— EXERCISE INSTRUCTIONS —
Arrange all of the rows below as a numbered list, leaving out any blank lines.

— RECORDS FOR THIS TASK —
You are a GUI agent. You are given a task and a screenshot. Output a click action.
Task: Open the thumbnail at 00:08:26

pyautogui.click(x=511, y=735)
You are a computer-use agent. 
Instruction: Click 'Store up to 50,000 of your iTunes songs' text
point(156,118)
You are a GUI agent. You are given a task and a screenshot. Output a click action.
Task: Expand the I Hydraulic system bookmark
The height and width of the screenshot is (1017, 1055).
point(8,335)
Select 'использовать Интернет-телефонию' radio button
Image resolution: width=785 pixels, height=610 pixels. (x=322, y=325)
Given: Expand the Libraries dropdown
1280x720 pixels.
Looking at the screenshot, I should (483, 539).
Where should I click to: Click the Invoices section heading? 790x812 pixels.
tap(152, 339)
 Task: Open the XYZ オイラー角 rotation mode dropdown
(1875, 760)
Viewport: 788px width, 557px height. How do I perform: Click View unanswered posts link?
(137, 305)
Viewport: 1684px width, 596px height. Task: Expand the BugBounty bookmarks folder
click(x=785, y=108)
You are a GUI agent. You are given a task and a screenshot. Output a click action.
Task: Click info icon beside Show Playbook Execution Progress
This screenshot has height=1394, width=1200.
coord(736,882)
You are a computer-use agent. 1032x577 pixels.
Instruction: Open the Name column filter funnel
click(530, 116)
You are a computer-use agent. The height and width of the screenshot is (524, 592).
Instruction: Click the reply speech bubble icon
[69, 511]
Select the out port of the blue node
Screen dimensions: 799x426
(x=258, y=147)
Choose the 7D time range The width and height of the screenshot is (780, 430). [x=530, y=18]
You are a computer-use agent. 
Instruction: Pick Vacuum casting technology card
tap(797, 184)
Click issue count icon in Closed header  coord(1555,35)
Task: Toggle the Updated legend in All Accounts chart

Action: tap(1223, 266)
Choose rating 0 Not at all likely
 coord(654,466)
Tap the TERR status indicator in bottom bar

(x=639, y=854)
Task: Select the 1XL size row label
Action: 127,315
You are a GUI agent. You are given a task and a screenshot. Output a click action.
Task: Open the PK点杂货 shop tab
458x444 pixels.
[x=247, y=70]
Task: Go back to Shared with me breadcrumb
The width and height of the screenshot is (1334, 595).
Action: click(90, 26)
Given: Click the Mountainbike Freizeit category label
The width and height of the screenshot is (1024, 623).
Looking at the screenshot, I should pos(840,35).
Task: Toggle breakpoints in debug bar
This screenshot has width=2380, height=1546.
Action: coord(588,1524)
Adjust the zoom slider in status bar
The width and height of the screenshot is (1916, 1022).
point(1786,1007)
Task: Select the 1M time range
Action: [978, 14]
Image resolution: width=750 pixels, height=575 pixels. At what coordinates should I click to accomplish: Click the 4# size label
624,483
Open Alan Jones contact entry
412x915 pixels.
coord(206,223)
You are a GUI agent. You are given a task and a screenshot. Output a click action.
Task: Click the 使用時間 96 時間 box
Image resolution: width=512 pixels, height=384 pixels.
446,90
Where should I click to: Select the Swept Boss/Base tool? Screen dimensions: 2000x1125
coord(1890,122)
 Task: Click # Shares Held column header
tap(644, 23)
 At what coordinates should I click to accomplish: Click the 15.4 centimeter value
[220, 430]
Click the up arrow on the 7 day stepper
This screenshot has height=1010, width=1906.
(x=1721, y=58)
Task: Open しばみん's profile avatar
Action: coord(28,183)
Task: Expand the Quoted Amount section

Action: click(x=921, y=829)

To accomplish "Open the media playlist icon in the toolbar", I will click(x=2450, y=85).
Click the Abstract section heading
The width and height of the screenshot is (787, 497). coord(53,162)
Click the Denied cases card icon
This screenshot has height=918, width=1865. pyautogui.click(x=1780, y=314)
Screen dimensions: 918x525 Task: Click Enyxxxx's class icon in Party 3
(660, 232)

— COMPLETED EXERCISE —
1. You are a GUI agent. You are given a task and a screenshot. Output a click action.
2. Task: Open the thumbnail at 00:08:26
3. pyautogui.click(x=511, y=735)
4. You are a computer-use agent. 
5. Instruction: Click 'Store up to 50,000 of your iTunes songs' text
6. point(156,118)
7. You are a GUI agent. You are given a task and a screenshot. Output a click action.
8. Task: Expand the I Hydraulic system bookmark
9. The height and width of the screenshot is (1017, 1055).
10. point(8,335)
11. Select 'использовать Интернет-телефонию' radio button
12. Image resolution: width=785 pixels, height=610 pixels. (x=322, y=325)
13. Given: Expand the Libraries dropdown
14. 1280x720 pixels.
15. Looking at the screenshot, I should (483, 539).
16. Where should I click to: Click the Invoices section heading? 790x812 pixels.
17. tap(152, 339)
18.  Task: Open the XYZ オイラー角 rotation mode dropdown
19. (1875, 760)
20. Viewport: 788px width, 557px height. How do I perform: Click View unanswered posts link?
21. (137, 305)
22. Viewport: 1684px width, 596px height. Task: Expand the BugBounty bookmarks folder
23. click(x=785, y=108)
24. You are a GUI agent. You are given a task and a screenshot. Output a click action.
25. Task: Click info icon beside Show Playbook Execution Progress
26. This screenshot has height=1394, width=1200.
27. coord(736,882)
28. You are a computer-use agent. 1032x577 pixels.
29. Instruction: Open the Name column filter funnel
30. click(530, 116)
31. You are a computer-use agent. The height and width of the screenshot is (524, 592).
32. Instruction: Click the reply speech bubble icon
33. [69, 511]
34. Select the out port of the blue node
35. Screen dimensions: 799x426
36. (x=258, y=147)
37. Choose the 7D time range The width and height of the screenshot is (780, 430). [x=530, y=18]
38. You are a computer-use agent. 
39. Instruction: Pick Vacuum casting technology card
40. tap(797, 184)
41. Click issue count icon in Closed header  coord(1555,35)
42. Task: Toggle the Updated legend in All Accounts chart
43. Action: tap(1223, 266)
44. Choose rating 0 Not at all likely
45.  coord(654,466)
46. Tap the TERR status indicator in bottom bar
47. (x=639, y=854)
48. Task: Select the 1XL size row label
49. Action: 127,315
50. You are a GUI agent. You are given a task and a screenshot. Output a click action.
51. Task: Open the PK点杂货 shop tab
52. 458x444 pixels.
53. [x=247, y=70]
54. Task: Go back to Shared with me breadcrumb
55. The width and height of the screenshot is (1334, 595).
56. Action: click(90, 26)
57. Given: Click the Mountainbike Freizeit category label
58. The width and height of the screenshot is (1024, 623).
59. Looking at the screenshot, I should pos(840,35).
60. Task: Toggle breakpoints in debug bar
61. This screenshot has width=2380, height=1546.
62. Action: coord(588,1524)
63. Adjust the zoom slider in status bar
64. The width and height of the screenshot is (1916, 1022).
65. point(1786,1007)
66. Task: Select the 1M time range
67. Action: [978, 14]
68. Image resolution: width=750 pixels, height=575 pixels. At what coordinates should I click to accomplish: Click the 4# size label
69. 624,483
70. Open Alan Jones contact entry
71. 412x915 pixels.
72. coord(206,223)
73. You are a GUI agent. You are given a task and a screenshot. Output a click action.
74. Task: Click the 使用時間 96 時間 box
75. Image resolution: width=512 pixels, height=384 pixels.
76. 446,90
77. Where should I click to: Select the Swept Boss/Base tool? Screen dimensions: 2000x1125
78. coord(1890,122)
79.  Task: Click # Shares Held column header
80. tap(644, 23)
81.  At what coordinates should I click to accomplish: Click the 15.4 centimeter value
82. [220, 430]
83. Click the up arrow on the 7 day stepper
84. This screenshot has height=1010, width=1906.
85. (x=1721, y=58)
86. Task: Open しばみん's profile avatar
87. Action: coord(28,183)
88. Task: Expand the Quoted Amount section
89. Action: click(x=921, y=829)
90. To accomplish "Open the media playlist icon in the toolbar", I will click(x=2450, y=85).
91. Click the Abstract section heading
92. The width and height of the screenshot is (787, 497). coord(53,162)
93. Click the Denied cases card icon
94. This screenshot has height=918, width=1865. pyautogui.click(x=1780, y=314)
95. Screen dimensions: 918x525 Task: Click Enyxxxx's class icon in Party 3
96. (660, 232)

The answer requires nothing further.